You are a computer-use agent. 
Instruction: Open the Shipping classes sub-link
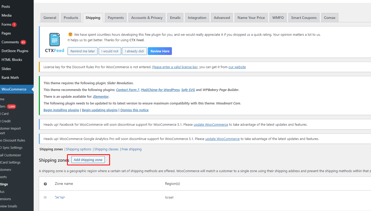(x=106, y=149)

▬▬▬▬▬▬▬▬▬▬

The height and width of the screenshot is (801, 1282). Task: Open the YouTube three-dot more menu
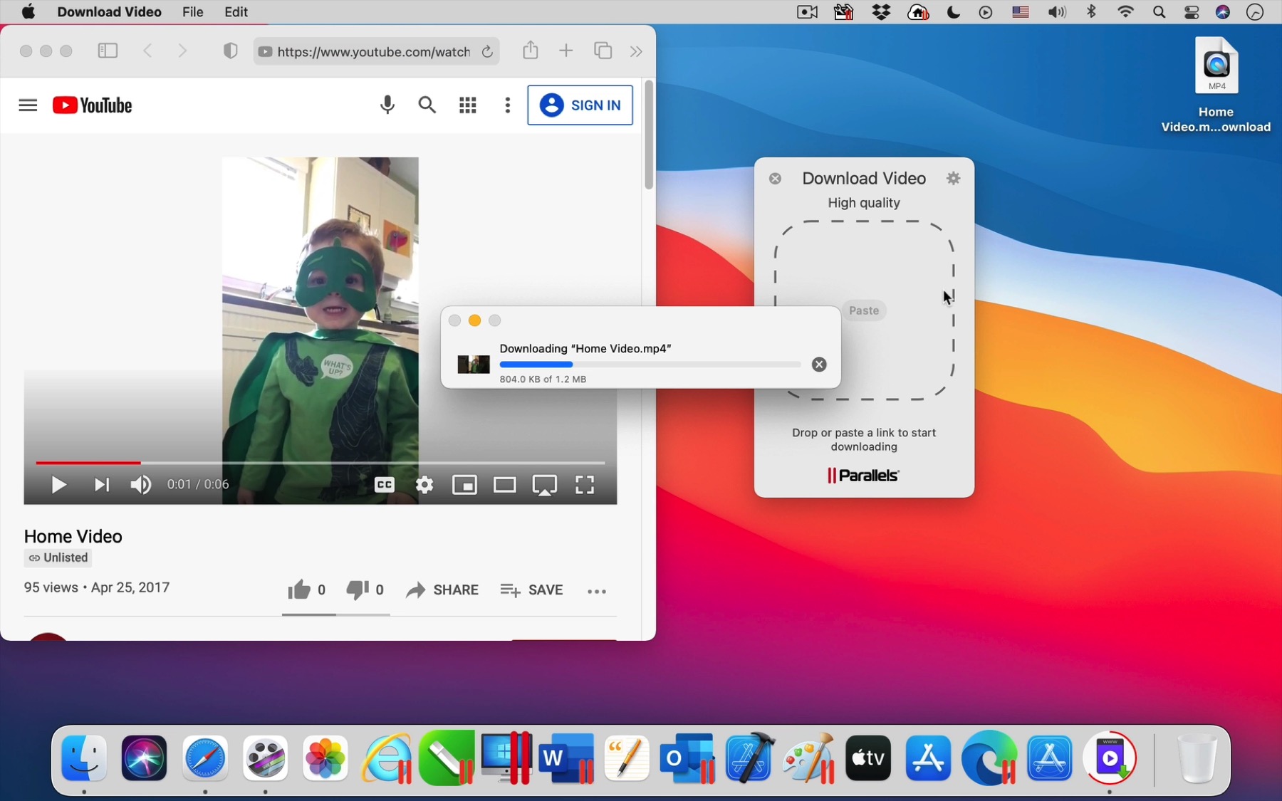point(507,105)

▬▬▬▬▬▬▬▬▬▬

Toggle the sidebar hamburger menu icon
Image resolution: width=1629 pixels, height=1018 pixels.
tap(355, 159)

▬▬▬▬▬▬▬▬▬▬

#### Stated task:
Please rewrite only the lines starting at the one that has "The height and" and stopping after the one that has "point(507,105)", with "screenshot" replaced by "screen capture" and everything else unchanged. Leave the pictures out of your answer.

#### The answer:
The height and width of the screen capture is (801, 1282). Task: Open the YouTube three-dot more menu
point(507,105)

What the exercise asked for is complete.